Avigail n’en tint pas compte, elle fit demi-tour pour quitter la salle. C’est alors qu’elle se figea car elle venait de surprendre un autre regard pointé sur elle. Un homme était assis à quelques distances de là sur l’une des marches qui descendaient dans la salle, et cet individu la dévisageait. Oh ! pas comme le garde venait de le faire, non, ce regard qui l’atteignit était chargé de tout autre chose, ce regard lui alla droit au cœur, l’envahit, la remplit d’une force d’amour qui semblait vouloir l’embraser. Avigail resta un instant comme médusée, puis, gênée, elle décida de s’en aller. À regret tant cette présence l’avait bouleversée. Levant les yeux, elle vit alors, derrière l’homme au regard de feu, la troupe des douze chamailleurs qui s’étaient rassemblés autour de lui ; ils semblaient l’accompagner et marquaient une attitude déférente à son égard. Un petit groupe de femmes était là aussi, de celles qui subvenaient à leurs besoins. Avigail s’en alla, se fondit dans la foule, et sortit du Temple, si bien qu’elle n’entendit pas ce que Jésus enseigna à ses disciples à son sujet : « Vous êtes arrivés à temps pour voir le geste admirable et édifiant de cette pauvre veuve : Amen, je vous le dis, elle a mis dans le Trésor plus que tous les autres. Car tous ont pris sur leur superflu, mais elle, elle a pris sur son indigence : elle a mis tout ce qu’elle possédait, tout ce qu’elle avait pour vivre. » Puis, se tournant vers la femme de Zébédée – présente avec les autres femmes accompagnantes –, il dit à cette mère qui voulait placer ses deux fils : « C’est elle, cette pauvre veuve, qui est la plus grande aux yeux de mon Père qui est au cieux ! »

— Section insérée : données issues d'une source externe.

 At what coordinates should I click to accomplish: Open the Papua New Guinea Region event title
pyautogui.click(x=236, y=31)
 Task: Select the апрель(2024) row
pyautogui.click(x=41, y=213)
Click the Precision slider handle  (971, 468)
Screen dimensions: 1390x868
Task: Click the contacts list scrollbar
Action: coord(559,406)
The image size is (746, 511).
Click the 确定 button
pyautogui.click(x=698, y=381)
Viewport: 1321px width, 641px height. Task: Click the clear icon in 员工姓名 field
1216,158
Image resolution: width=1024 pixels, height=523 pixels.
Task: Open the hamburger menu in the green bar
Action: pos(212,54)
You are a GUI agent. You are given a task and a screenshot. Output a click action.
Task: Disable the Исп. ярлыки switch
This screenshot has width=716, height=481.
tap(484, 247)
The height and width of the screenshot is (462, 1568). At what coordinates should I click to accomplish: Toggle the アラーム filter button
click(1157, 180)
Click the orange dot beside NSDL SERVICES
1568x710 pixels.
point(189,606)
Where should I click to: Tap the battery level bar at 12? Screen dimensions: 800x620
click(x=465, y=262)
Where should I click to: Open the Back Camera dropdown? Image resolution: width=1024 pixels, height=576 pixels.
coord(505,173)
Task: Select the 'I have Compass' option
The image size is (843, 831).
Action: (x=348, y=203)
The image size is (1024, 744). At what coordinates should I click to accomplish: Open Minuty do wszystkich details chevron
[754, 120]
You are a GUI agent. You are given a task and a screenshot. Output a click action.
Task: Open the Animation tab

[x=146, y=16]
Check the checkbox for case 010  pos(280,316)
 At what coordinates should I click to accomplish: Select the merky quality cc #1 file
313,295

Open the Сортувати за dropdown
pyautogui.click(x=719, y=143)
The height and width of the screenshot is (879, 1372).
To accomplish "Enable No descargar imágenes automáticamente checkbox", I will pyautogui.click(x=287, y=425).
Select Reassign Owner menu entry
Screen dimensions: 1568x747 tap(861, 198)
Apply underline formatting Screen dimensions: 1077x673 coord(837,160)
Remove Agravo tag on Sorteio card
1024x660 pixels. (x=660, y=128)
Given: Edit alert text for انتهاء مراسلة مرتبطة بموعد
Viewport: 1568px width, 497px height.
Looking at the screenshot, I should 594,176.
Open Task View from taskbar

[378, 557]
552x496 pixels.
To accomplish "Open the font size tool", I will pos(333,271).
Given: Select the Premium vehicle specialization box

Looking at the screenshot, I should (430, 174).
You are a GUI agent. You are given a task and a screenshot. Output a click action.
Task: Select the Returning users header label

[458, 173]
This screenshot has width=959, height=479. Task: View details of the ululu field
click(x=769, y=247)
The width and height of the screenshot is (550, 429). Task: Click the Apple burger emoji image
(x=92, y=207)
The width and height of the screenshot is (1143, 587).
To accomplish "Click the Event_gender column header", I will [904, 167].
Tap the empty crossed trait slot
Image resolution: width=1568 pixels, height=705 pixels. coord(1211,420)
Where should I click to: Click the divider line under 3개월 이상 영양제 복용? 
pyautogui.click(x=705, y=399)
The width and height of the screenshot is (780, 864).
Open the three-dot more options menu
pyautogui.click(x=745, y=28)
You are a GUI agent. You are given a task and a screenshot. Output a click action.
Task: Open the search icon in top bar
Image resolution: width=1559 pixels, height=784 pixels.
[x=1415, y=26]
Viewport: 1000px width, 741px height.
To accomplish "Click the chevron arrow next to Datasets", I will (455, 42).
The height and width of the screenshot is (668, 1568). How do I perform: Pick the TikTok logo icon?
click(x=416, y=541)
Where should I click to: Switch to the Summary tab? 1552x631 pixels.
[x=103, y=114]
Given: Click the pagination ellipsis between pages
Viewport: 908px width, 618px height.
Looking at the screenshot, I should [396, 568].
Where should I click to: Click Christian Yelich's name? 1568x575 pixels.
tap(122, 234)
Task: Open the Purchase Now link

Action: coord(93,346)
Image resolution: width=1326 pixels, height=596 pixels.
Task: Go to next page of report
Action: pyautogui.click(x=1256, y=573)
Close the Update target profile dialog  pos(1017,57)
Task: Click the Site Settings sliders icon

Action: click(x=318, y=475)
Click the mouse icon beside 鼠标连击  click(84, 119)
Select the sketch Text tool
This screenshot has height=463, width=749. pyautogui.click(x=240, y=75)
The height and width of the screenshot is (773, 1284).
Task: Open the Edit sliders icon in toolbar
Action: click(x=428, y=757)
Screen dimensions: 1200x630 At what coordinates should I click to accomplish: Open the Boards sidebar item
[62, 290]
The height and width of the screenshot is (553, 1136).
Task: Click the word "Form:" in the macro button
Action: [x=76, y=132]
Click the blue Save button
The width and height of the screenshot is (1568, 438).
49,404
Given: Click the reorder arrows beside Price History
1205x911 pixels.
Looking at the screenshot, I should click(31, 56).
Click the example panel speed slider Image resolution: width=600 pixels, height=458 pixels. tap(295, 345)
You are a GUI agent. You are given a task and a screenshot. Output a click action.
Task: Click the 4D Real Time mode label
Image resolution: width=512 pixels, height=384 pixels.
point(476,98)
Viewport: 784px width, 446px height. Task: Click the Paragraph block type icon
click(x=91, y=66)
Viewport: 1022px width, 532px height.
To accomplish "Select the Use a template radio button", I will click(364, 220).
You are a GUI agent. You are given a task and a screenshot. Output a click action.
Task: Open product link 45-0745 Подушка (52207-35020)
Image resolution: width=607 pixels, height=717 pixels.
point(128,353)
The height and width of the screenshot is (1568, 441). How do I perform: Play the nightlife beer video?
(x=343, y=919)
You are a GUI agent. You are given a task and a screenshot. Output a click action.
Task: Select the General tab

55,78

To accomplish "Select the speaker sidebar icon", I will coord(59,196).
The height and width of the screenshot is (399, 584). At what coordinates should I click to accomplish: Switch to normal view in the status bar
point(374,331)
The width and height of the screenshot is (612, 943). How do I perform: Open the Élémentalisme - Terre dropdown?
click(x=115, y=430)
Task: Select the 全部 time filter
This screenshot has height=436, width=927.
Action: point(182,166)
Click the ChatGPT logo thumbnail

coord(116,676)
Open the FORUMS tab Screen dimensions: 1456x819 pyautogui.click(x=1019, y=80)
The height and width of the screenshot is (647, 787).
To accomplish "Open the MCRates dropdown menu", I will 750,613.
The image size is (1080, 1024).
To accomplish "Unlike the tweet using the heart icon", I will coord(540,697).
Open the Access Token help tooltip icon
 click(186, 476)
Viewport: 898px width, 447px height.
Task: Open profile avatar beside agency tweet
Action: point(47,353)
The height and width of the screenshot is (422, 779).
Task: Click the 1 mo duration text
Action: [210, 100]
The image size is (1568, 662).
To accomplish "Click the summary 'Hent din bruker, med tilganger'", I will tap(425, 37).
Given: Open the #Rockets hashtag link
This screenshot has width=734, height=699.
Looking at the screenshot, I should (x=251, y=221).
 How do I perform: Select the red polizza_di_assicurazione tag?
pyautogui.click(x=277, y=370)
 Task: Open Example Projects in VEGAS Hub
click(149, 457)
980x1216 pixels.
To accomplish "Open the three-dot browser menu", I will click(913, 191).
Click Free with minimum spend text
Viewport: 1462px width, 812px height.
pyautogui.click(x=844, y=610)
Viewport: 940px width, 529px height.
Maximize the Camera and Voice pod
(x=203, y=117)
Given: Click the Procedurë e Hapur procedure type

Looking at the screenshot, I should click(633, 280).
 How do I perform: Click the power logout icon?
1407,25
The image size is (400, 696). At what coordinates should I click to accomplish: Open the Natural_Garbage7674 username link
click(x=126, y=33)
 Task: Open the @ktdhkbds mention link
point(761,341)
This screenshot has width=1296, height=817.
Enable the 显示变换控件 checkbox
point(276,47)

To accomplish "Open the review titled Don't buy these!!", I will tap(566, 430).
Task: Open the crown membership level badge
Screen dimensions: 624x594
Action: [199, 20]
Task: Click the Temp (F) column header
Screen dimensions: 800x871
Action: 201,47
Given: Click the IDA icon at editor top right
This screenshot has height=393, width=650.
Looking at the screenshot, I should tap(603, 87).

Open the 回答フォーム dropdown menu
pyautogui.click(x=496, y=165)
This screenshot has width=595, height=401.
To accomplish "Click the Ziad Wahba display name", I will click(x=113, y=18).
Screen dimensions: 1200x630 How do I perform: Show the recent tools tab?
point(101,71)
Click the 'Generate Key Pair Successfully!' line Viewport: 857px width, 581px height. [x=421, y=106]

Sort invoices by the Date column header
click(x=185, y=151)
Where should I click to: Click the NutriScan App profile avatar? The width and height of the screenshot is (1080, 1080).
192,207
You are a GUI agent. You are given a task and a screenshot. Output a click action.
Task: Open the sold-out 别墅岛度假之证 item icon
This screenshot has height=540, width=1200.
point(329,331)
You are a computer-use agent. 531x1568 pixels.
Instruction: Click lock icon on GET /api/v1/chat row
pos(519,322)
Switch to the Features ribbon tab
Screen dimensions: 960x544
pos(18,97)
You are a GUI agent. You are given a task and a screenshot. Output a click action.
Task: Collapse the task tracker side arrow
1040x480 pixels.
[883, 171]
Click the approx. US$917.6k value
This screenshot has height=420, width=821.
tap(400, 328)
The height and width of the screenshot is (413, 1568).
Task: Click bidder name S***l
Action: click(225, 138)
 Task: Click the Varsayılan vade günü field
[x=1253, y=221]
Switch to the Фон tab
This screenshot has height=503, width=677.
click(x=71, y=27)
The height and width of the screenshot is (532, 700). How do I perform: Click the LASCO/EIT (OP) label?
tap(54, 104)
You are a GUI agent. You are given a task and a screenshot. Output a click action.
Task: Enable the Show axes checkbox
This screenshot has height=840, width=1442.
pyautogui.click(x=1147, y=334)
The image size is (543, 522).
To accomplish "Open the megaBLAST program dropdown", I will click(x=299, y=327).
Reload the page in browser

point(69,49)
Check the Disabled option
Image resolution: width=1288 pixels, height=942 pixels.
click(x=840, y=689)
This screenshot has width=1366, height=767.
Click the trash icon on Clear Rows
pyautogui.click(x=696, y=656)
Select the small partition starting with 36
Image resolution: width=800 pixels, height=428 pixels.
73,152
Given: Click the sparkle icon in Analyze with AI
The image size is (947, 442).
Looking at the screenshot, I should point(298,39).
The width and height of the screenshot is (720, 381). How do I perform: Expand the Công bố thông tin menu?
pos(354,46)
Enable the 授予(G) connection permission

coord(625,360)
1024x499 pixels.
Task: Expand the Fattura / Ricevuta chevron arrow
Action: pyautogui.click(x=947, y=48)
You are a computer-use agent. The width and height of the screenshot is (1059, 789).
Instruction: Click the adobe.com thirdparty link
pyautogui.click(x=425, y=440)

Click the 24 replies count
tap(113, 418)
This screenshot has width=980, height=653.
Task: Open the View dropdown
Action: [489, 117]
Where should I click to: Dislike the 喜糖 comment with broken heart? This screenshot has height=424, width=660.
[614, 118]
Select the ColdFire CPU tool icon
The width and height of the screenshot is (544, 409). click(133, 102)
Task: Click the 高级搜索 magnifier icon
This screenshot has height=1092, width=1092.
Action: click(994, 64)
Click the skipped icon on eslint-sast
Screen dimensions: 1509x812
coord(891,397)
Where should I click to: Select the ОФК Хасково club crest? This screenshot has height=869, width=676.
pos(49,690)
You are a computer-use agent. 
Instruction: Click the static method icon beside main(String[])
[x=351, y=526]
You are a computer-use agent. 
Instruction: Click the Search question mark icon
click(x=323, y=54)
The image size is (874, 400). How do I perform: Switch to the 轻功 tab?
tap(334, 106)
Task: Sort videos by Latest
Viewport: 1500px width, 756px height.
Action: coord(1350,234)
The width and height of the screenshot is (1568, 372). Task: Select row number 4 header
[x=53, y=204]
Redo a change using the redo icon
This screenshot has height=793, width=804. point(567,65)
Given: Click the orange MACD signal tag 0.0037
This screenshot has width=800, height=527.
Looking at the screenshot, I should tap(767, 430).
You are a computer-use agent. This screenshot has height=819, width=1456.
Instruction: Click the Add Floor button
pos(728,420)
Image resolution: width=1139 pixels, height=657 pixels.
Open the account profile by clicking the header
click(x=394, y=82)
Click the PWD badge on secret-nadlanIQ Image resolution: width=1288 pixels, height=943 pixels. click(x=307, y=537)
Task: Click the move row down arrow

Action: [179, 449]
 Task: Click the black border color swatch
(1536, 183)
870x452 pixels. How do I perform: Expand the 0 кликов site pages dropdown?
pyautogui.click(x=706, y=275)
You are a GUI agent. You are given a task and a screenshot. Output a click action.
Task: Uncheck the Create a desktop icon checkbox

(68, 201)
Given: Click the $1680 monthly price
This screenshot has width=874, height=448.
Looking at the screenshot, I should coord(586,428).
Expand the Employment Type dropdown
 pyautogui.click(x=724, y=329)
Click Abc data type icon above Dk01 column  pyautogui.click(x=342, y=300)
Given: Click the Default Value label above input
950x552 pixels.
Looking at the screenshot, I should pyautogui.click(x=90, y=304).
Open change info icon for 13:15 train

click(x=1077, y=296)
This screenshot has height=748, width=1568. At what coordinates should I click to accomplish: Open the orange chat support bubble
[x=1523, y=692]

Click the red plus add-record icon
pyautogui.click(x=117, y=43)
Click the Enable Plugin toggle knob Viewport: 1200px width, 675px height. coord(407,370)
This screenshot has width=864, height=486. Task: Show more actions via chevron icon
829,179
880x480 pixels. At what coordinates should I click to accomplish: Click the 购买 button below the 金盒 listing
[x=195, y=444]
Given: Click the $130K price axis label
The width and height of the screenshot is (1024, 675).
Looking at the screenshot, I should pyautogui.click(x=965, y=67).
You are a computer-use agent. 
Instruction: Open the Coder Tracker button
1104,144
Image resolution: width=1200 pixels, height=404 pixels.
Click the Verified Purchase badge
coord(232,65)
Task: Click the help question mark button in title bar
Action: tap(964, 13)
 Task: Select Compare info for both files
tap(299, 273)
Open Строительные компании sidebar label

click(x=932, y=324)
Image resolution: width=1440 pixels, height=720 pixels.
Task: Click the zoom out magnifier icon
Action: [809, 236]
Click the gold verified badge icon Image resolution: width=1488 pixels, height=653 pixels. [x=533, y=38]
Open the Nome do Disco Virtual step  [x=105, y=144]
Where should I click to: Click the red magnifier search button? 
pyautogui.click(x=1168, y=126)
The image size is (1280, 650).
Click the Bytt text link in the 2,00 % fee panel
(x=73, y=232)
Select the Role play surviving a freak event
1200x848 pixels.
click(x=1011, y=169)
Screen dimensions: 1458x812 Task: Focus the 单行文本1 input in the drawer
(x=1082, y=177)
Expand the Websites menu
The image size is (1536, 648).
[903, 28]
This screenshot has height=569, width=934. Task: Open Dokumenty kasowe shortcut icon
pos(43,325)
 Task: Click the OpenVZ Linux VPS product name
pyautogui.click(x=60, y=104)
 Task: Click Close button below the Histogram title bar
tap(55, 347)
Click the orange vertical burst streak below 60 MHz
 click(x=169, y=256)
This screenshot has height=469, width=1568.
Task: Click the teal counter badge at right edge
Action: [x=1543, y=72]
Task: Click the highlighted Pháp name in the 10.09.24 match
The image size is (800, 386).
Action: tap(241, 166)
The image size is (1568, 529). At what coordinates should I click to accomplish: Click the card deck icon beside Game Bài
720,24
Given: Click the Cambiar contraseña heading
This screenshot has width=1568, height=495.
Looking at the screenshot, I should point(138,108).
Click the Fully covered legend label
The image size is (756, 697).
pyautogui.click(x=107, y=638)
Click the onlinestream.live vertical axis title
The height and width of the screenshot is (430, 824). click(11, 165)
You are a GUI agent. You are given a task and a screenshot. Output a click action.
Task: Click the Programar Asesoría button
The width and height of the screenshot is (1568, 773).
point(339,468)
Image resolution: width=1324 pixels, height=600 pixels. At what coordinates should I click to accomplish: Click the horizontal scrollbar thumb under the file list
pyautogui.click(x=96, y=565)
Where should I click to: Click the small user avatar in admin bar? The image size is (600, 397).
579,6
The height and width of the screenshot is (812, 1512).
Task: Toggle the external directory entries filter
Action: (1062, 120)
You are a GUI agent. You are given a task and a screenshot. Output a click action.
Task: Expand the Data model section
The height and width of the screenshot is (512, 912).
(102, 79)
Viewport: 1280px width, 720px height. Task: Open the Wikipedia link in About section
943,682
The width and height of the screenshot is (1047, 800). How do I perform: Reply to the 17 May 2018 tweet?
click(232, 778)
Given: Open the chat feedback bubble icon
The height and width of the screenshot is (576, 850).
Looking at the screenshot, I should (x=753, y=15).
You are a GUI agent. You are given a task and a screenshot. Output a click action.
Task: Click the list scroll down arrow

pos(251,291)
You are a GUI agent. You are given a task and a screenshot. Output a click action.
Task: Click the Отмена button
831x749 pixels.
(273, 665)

Avigail arriva chez elle, éreintée par le voyage, mais bouleversée de la rencontre qu’elle avait faite à la salle du trésor. Elle se courba pour franchir la porte basse, s’avança dans la pièce sombre, et s’arrêta soudain, surprise par ce qu’elle découvrait sur sa table. Le rayon de soleil couchant, qui passait par la lucarne, éclairait deux récipients qu’elle ne connaissait pas et qui ne s’y trouvaient pas quand elle était partie. Elle fut saisie d’émotion : là, devant elle, sur sa table, on avait déposé une énorme jarre de farine pleine à ras bord, et un grand vase rempli d’huile qui chatoyait sous les rayons du couchant.